A rollicking ride

A rollicking ride

A rollicking ride

Master novelist Jeffrey Archer has returned with the fourth book in the Clifton Chronicles: ‘Be Careful What You Wish For’. In this riveting read, the plot thickens and ends with another nail-biting cliffhanger, writes S Nanda Kumar.

Jeffrey Archer fans can rejoice — the fourth volume of the Clifton Chronicles is out. After Only Time Will Tell, The Sins Of The Father, and Best Kept Secret, this latest one is called Be Careful What You Wish For — well-worn phrases that this master storyteller has given special meaning to for his legion of admirers. This tale resumes at the cliffhanger where Archer had ended the previous book.

And it is full-speed ahead from the word go. The book is the usual Archer page-turner, written tightly, keeping you riveted. It reminds one of the serialised fiction by authors used to increase the readership of magazines and newspapers, right from Dickens, Sir Arthur Conan Doyle and many others. 

In today’s world of television serials and end-of-season cliffhangers, it is right out there, making you want more. Just when you are about to lean back, thinking everything is going along swimmingly, there is a twist in the tale that has you leaning forward and plunging back into the roller-coaster ride involving the Barringtons, and their arch enemy, Don Martinez. This book takes you along further into what happens in the world of the Barrington Shipping Company, with the now-familiar figures of Emma Clifton, the thoroughly corruptible Major Alex Fisher, Giles Barrington and others trying to keep the company afloat. 

Once again, Archer has not hesitated to bring in many elements from earlier novels — most noticeably carefully plotted revenge from Not A Penny More, Not A Penny Less, the underdog fighting powerful, unscrupulous villain from Kane & Abel, a peep into the nitty-gritty of British politics and 10 Downing Street from First Among Equals. This was the flavour he had maintained in the earlier Clifton Chronicles. Why not borrow a leaf or two from the winning combinations of earlier novels, Archer must have asked himself, and he certainly got an overwhelming response from readers — every book has been a bestseller here in India. 

What is remarkable about this raconteur is that he still manages to keep you glued to his books after all these years and after 26 novels — although you know it is a typical Archer formula with twists and sudden U-turns, with his most brilliant trademark, the last punchline of every significant chapter that still takes your breath away. The characters continue to be superficial and far from well etched out, unlike his early works, where each one could be clearly visualised, but it hardly comes in the way of keeping the accelerator pedal firmly floored as you turn the pages. This time, the character of Cedric Hardcastle, a safe and cautious Yorkshire banker, stands out. The vicious and catty ‘Lady’ Virginia continues to evoke anger from the reader for her heartless and thoroughly selfish machinations.

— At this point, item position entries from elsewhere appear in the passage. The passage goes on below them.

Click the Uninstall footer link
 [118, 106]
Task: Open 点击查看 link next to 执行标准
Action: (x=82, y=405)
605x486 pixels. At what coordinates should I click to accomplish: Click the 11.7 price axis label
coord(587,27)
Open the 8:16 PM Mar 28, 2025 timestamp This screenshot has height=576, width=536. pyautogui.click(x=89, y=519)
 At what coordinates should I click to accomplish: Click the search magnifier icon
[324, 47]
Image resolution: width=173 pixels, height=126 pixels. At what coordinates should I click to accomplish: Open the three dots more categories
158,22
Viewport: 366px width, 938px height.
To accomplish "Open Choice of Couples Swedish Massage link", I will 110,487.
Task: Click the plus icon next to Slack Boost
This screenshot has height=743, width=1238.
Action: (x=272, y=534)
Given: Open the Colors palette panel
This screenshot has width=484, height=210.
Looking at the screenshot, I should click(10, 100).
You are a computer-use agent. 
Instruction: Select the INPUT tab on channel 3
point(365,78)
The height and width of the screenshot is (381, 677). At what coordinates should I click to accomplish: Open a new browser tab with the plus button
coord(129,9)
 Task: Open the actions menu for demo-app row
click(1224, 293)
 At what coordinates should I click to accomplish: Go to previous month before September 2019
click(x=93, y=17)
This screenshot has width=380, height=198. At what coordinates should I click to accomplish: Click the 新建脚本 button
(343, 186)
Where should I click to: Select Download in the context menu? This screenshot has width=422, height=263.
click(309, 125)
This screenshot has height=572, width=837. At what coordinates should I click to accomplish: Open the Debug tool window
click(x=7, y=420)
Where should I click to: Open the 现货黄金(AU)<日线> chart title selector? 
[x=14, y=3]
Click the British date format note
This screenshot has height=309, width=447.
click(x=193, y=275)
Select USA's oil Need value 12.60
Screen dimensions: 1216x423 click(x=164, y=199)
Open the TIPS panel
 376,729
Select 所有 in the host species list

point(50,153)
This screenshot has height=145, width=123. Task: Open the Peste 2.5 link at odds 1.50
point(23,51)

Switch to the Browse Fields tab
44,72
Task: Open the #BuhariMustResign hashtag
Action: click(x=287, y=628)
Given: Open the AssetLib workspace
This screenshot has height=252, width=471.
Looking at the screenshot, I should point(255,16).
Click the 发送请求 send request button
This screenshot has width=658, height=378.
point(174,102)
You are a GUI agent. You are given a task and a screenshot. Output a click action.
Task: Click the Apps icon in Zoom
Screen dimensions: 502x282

Archer has also subtly brought out the period in which this book is set — 1957 to 1964 — in the very manner the plot unfolds — and the lack of modern communications technology that all of us take for granted today. Most notably, the cellphone, the computer and the Internet. It is refreshing to be reminded of the times when people sat next to an old-fashioned telephone, waiting for it to ring, or watched railway stations to make sure certain villains departed by train to their destinations, and quickly ran to public booths, coins clutched in their palms, to call in and report. 

People cut off from streaming news from the stock market because they were in places with no telephone lines, tense train journeys to make it to the other end on time — pure basic fun. The modern villain would have simply kept track with his smart phone and the Internet, and ordered in a helicopter that would help him rush in to foil the good guys’ plans — where’s the fun in that?

So, it is not just good, old-fashioned settings, but good, old-fashioned fiction writing with tightly plotted points that allows Archer to lead you by the nose through labyrinthine loops and bends, because that way lies a simple rollicking tale of the good guys battling and matching wits with the bad guys. Intellectual snobs might dismiss all this as predictable and formulaic, but who cares? We are back into the world where it all boils down to presence of mind, rigorous homework, wits and determination, with nothing else to aid you apart from the old-fashioned telephone, the aeroplane, the automobile and the railway train.

There were at least two places in this book that left me hoping that a certain character made it through safely, and that something terrible does not happen — which means it isn’t only writing to a formula — it simply means that this master storyteller has not lost his nimble touch. As the book drew to a close, I deliberately started slowing down the reading pace, because I did not want it to end — so difficult to do when the book was thundering ahead — another good sign.

But end it does, at yet another spectacular cliffhanger. And Archer aficionados will have no choice but to wait till 2015 for the fifth Clifton Chronicle. Maybe we all wish he wrote more than a book a year, despite the warning in the title of this latest book. You can perhaps hear Archer chuckling in delight, but I think he has earned the right to do so.